◆ **EXERCISE INSTRUCTIONS**:
Word for word, copy the line containing "The width and height of the screenshot is (1051, 591)." and each line after it in the records below, ending with the last line.
[MATERIAL PROVIDED Boundary: Start]
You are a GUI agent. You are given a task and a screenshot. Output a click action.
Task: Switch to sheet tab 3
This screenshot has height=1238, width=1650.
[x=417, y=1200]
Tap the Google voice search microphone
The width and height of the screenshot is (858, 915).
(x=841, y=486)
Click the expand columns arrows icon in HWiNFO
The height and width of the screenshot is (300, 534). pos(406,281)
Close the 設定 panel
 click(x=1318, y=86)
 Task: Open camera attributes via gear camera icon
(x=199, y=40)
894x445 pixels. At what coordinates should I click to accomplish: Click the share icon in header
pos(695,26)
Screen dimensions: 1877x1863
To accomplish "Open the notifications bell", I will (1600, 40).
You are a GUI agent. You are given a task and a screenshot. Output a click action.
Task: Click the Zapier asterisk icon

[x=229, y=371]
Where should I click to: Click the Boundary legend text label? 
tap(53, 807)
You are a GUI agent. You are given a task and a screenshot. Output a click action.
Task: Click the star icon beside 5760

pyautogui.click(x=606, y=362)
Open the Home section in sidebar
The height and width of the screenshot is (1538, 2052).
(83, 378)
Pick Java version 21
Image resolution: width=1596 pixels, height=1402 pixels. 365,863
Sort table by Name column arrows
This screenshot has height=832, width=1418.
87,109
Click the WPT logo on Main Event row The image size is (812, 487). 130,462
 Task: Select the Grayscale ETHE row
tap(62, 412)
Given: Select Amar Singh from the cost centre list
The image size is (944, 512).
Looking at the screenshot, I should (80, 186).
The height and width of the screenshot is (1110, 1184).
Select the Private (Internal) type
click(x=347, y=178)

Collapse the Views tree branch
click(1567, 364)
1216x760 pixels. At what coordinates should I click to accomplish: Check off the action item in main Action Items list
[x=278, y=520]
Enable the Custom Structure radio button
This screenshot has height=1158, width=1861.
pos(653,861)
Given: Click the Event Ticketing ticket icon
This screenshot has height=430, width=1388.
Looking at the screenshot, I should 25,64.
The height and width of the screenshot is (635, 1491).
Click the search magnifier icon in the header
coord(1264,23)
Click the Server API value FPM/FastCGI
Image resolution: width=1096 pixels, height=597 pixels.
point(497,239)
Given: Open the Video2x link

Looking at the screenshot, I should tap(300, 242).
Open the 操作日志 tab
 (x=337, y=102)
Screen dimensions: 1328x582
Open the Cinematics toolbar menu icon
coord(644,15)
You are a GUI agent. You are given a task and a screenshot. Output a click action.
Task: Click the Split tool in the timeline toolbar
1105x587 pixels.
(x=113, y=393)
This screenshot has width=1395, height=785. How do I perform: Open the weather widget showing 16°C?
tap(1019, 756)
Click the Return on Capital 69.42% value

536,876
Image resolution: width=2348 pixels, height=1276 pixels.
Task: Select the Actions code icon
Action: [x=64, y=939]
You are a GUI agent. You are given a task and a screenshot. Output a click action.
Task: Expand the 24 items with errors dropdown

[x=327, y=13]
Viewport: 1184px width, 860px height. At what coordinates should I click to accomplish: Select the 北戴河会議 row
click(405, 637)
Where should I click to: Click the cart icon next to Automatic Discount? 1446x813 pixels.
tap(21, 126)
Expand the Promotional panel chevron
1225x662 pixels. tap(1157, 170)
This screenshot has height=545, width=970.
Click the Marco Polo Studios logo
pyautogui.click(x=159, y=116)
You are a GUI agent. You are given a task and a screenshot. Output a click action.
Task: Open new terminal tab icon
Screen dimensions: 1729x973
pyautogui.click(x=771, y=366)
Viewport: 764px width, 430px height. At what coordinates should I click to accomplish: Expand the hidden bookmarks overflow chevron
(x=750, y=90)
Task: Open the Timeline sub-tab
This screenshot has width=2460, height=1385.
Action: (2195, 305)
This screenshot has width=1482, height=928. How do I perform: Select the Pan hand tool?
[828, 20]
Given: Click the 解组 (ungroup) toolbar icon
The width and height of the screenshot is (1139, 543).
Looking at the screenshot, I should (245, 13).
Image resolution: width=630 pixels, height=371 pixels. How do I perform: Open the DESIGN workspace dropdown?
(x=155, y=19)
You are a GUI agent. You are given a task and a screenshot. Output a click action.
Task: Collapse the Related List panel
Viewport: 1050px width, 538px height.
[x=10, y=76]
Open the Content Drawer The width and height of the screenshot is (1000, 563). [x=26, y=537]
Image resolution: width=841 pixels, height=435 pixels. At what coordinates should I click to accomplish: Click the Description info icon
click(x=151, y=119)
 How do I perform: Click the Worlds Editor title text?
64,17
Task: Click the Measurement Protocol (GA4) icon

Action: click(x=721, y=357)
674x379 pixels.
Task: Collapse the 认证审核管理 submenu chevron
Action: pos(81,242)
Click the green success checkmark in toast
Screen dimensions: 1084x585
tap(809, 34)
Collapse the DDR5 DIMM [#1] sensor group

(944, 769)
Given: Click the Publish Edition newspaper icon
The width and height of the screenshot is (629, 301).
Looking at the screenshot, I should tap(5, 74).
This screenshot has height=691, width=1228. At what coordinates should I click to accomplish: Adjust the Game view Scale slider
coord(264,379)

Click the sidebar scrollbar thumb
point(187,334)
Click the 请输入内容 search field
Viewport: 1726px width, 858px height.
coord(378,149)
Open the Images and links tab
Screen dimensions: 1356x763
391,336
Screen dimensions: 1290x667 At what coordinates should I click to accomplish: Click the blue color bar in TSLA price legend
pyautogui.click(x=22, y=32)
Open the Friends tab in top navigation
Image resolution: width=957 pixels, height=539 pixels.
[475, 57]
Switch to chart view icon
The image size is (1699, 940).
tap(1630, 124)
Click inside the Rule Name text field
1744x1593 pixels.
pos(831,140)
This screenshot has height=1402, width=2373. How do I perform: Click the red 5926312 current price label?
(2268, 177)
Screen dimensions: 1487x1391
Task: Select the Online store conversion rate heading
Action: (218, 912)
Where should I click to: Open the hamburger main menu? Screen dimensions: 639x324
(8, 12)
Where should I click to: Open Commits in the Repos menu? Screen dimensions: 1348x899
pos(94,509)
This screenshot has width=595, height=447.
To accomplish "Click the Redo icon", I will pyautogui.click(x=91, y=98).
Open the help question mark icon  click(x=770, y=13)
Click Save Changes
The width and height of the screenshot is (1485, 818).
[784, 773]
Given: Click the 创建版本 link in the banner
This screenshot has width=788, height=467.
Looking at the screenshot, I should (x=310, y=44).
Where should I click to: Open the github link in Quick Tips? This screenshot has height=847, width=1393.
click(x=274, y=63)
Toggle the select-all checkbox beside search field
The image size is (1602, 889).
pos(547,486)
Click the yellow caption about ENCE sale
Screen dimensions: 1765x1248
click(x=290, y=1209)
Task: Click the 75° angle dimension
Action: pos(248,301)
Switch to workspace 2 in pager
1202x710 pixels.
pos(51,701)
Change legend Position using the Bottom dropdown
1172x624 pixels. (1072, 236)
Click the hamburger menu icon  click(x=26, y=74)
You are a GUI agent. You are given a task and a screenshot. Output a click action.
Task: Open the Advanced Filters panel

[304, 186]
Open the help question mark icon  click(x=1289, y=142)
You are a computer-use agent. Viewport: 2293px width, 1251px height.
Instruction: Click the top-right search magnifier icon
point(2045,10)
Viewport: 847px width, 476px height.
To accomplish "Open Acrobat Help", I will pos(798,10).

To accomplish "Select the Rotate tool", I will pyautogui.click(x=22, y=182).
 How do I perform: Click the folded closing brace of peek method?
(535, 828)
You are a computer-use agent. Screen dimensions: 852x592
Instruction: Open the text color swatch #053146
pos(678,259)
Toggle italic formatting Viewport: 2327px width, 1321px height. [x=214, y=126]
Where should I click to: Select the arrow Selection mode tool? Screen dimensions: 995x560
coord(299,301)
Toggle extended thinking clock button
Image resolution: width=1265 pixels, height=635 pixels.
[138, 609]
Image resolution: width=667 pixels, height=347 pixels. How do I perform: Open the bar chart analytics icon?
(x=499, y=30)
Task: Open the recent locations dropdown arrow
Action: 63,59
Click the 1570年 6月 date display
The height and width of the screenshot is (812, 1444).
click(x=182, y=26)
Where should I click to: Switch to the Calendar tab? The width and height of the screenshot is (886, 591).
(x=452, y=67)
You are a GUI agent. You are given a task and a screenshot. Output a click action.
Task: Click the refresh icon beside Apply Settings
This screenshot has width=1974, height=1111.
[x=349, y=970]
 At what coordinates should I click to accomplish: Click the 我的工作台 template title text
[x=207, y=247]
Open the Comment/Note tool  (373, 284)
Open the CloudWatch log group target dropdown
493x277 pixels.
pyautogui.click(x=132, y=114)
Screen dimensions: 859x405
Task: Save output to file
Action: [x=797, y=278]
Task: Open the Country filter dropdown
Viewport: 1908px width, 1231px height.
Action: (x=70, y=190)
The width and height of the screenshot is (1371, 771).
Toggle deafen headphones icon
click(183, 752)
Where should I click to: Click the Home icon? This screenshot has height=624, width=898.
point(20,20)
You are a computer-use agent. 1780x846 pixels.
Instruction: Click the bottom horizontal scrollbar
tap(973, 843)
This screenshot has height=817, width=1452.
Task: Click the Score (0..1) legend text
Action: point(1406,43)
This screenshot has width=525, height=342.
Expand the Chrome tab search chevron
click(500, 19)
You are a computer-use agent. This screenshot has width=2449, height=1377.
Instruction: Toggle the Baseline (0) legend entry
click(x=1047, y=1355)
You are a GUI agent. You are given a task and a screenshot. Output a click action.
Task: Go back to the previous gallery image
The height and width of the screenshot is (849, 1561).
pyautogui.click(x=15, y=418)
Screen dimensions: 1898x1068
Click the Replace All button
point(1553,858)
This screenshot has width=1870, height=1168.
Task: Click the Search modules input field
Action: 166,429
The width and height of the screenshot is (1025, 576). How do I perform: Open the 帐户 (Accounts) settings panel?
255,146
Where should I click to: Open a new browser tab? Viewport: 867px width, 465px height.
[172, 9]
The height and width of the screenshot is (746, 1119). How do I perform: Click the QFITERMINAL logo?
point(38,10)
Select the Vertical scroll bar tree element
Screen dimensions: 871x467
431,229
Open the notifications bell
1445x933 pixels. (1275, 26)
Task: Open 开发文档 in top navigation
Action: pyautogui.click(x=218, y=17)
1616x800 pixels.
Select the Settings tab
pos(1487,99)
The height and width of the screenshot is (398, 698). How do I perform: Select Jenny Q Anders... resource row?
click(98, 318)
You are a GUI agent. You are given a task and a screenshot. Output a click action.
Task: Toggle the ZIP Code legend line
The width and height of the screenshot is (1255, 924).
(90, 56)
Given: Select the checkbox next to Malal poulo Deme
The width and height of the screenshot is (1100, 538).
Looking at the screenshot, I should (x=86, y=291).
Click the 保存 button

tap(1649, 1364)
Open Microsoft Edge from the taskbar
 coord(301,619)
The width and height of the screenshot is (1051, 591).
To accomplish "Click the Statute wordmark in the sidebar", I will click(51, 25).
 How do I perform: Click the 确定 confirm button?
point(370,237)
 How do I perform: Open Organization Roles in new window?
[MATERIAL PROVIDED Boundary: End]
◆ **COMPLETED TASK**:
The width and height of the screenshot is (1051, 591).
To accomplish "Click the Statute wordmark in the sidebar", I will click(51, 25).
 How do I perform: Click the 确定 confirm button?
point(370,237)
 How do I perform: Open Organization Roles in new window?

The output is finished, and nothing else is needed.